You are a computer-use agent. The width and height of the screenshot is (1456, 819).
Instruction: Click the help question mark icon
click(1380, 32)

==

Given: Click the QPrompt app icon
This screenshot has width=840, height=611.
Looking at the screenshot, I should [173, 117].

_TASK DETAILS_
Retype the data from the line containing "Given: Click the QPrompt app icon" through the line containing "Looking at the", keeping every character the same.

_SOLUTION TO THIS EXERCISE_
Given: Click the QPrompt app icon
This screenshot has width=840, height=611.
Looking at the screenshot, I should [173, 117].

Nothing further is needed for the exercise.